Tutuncu et al. (16) found that the functional −158 F/V polymorphism in the Fcgamma receptor type IIIA gene (FCGR3A) correlated with clinical efficacy in RA patients and psoriatic arthritis patients treated with TNF inhibitors (infliximab, etanercept, and adalimumab). Among 35 patients (30 RA, 5 psoriatic arthritis), 23 were good responders, while 12 were non-responders. The low-affinity FCGR3A −158 F/F homozygous genotype was found to be significantly associated with response to TNF inhibitor therapy (P < 0.01 by Fisher's exact test). There was no association between the FCGR3A −158 SNP and etanercept response in an earlier study (8). Furthermore, this finding was not corroborated by Kastbom et al. (17), who studied 282 Swedish RA patients treated with TNF inhibitors after suboptimal responses to traditional DMARDs. They found no differences in FCGR3A −158 genotype distribution between non-responders and ACR20 responders, ACR50 responders, or ACR70 responders.
The future of pharmacogenetic studies of etanercept
There are many reasons for inconsistent findings of the association of various genetic variants with treatment response to etanercept and other therapeutic agents (18). The impact of differences in previous DMARD failures, baseline DMARD therapy, changes in DMARDs, or use of corticosteroids during the treatment period is often unclear. Many studies have a small number of subjects, which, leads to an increased likelihood of type II error. The definition for responders is highly variable, as is the treatment period. Often, subjects treated with different TNF inhibitors are analyzed together, which makes dissection of markers of responses to different TNF inhibitors problematic. In addition, results from subjects treated with etanercept for different diseases, such as RA or psoriatic arthritis, may be pooled, which raises uncertainty about the conclusions with regard to individual diseases.
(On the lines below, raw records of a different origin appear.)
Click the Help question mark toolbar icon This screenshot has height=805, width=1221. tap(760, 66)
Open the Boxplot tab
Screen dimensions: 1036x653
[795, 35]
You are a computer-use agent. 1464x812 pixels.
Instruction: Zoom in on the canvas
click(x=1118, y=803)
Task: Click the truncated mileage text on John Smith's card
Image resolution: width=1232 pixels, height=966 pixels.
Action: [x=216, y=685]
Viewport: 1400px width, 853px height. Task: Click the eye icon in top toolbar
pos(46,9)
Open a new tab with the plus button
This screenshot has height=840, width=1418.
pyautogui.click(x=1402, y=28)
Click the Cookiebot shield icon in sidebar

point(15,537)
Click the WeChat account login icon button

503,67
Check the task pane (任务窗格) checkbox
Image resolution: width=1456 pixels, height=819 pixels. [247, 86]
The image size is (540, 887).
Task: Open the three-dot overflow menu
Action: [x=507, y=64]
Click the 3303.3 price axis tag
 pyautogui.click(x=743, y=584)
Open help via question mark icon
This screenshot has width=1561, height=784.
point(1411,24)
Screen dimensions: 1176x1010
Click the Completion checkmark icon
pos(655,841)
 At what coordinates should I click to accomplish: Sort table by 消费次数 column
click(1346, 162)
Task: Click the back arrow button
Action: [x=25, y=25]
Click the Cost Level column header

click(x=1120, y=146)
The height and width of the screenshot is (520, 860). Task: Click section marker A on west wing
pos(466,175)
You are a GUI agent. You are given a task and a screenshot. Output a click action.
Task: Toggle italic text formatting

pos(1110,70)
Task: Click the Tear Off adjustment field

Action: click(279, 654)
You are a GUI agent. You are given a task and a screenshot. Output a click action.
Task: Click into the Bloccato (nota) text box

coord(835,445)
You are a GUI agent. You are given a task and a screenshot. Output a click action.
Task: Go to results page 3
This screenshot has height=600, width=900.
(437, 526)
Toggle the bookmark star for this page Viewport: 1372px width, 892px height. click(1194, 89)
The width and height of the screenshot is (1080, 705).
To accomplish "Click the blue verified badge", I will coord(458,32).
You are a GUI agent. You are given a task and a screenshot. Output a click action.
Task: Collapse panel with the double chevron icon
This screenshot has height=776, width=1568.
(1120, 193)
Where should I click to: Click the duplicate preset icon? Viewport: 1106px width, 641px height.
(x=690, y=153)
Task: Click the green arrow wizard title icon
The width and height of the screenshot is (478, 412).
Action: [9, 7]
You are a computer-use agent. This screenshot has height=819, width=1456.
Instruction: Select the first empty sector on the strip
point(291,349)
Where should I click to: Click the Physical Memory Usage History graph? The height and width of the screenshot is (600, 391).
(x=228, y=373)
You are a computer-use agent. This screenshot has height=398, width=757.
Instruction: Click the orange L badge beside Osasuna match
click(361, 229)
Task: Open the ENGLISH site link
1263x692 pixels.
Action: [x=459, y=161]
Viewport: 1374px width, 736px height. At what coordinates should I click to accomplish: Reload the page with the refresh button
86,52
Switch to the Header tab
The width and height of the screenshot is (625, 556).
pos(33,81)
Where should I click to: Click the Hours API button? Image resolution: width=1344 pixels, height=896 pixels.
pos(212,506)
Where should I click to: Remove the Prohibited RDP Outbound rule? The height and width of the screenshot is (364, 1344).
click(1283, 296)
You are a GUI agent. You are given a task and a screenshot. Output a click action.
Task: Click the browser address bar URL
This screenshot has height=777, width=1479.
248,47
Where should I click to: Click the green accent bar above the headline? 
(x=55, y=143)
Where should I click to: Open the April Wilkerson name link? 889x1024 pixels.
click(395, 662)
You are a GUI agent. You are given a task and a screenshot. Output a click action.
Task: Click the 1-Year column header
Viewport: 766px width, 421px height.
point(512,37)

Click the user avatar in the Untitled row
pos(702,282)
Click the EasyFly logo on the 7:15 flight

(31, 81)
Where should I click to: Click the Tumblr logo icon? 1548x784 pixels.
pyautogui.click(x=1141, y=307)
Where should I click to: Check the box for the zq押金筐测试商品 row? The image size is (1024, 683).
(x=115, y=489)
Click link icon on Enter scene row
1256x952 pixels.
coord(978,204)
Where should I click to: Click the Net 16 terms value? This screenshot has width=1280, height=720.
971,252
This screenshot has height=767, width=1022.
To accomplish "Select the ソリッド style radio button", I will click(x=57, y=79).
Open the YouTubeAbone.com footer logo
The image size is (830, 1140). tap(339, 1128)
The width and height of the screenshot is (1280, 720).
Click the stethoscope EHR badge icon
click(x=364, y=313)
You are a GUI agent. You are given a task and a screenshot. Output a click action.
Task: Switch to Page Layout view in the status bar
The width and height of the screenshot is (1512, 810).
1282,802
The role of race/ethnicity is important in pharmacogenetic studies because the allele frequencies in the populations under study may vary. Some populations, particularly African-Americans, are recently admixed from one or more ancestral populations (19), which may influence results of pharmacogenetic studies and preclude the generalization of the results to other racial/ethnic groups.
There are many challenges to advancing the goal of personalized medicine through pharmacogenetics (20). Among them is the assembling of large, well-characterized groups of patients with standardized treatment regimens and outcome measures, with accompanying publicly available data and DNA samples. Large-scale genome-wide association studies on large groups of RA patients of defined phenotype, such as those of European ancestry with anti-CCP antibodies, have yielded novel insights into the pathogenesis of RA (21;22). With the assemblage of similar large groups of patients with data focused on treatment response, genome-wide studies to identify novel markers of treatment response to etanercept and other therapeutic agents will become a reality. If consistent markers of treatment response to etanercept are identified, a quick, reliable, clinically useful test can be developed. The goal of personalized medicine, even if not fully realized, will lead to important improvements in our understanding of disease pathogenesis and patient care.